Le premier cantique de la Bible
La Shirat Hayam, le Cantique de la Mer, entonnée par les Hébreux revêt une importance toute particulière. Elle donne d’ailleurs son nom au Shabbat où est lue notre parasha de Beshalah, Shabbat Shira. Il s’agit du premier chant de louange que nous trouvons dans le Tanakh, ainsi que le rappelle le Midrash1 :
Du jour où Dieu a créé le monde et jusqu’à ce que le peuple d’Israël se trouve devant la mer, nous n’avons trouvé aucun être humain qui ait entonné un chant de louange au Saint-Béni-Soit-Il. Dieu a créé le premier Homme, qui n’a pas dit de louange. Il a sauvé Abraham de la fournaise ardente, et également des rois, et Abraham n’a pas dit de louange. Il en est de même pour Isaac qui a été sauvé du couteau de sacrifice. Et de même pour Jacob, sauvé de l’ange, puis de Esaü, puis des habitants de Shekhem. Lorsque le peuple d’Israël a traversé la mer qui s’est ouverte devant eux, ils ont immédiatement entonné un chant devant le Saint-Béni-Soit-Il comme il est écrit : « Alors Moïse et les enfants d’Israël entonnèrent ce chant ».

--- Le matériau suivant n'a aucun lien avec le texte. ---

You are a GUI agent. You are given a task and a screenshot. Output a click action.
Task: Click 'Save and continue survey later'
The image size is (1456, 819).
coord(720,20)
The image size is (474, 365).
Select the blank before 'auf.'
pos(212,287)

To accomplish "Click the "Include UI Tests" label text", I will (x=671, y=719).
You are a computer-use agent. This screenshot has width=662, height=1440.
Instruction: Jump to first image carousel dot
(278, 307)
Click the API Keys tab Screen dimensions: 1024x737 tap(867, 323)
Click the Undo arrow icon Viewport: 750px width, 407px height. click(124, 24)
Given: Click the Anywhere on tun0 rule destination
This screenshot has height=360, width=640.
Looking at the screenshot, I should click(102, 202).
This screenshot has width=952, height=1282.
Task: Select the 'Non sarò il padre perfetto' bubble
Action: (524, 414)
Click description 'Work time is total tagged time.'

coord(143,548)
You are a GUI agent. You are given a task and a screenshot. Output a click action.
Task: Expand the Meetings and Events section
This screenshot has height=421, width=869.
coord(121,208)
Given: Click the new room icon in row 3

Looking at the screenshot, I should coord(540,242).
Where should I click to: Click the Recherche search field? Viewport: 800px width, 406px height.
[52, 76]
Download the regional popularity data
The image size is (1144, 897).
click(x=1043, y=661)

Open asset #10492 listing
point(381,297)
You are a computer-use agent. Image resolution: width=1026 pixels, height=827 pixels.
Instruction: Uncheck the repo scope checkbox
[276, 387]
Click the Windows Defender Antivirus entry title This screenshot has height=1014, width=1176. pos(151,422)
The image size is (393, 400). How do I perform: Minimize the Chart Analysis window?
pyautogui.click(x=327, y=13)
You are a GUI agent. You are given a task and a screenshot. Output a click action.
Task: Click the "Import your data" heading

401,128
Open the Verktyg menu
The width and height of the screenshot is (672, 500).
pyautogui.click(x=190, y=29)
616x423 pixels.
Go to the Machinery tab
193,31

Tant la forme que le fond de la Shira sont bien particuliers. Sur la forme, la manière dont elle est écrite dans le rouleau de la Torah est tout à fait spécifique, suivant le modèle particulier de אריח על גבי לבנה ולבנה על גבי אריח : dans la première ligne, les mots sont séparés en trois parties par des espaces, les deux parties à l’extrémité ne contenant qu’un seul mot ; dans la deuxième ligne, les mots sont séparés par un espace en deux parties. Et ainsi de suite (voir l’image ci-dessous).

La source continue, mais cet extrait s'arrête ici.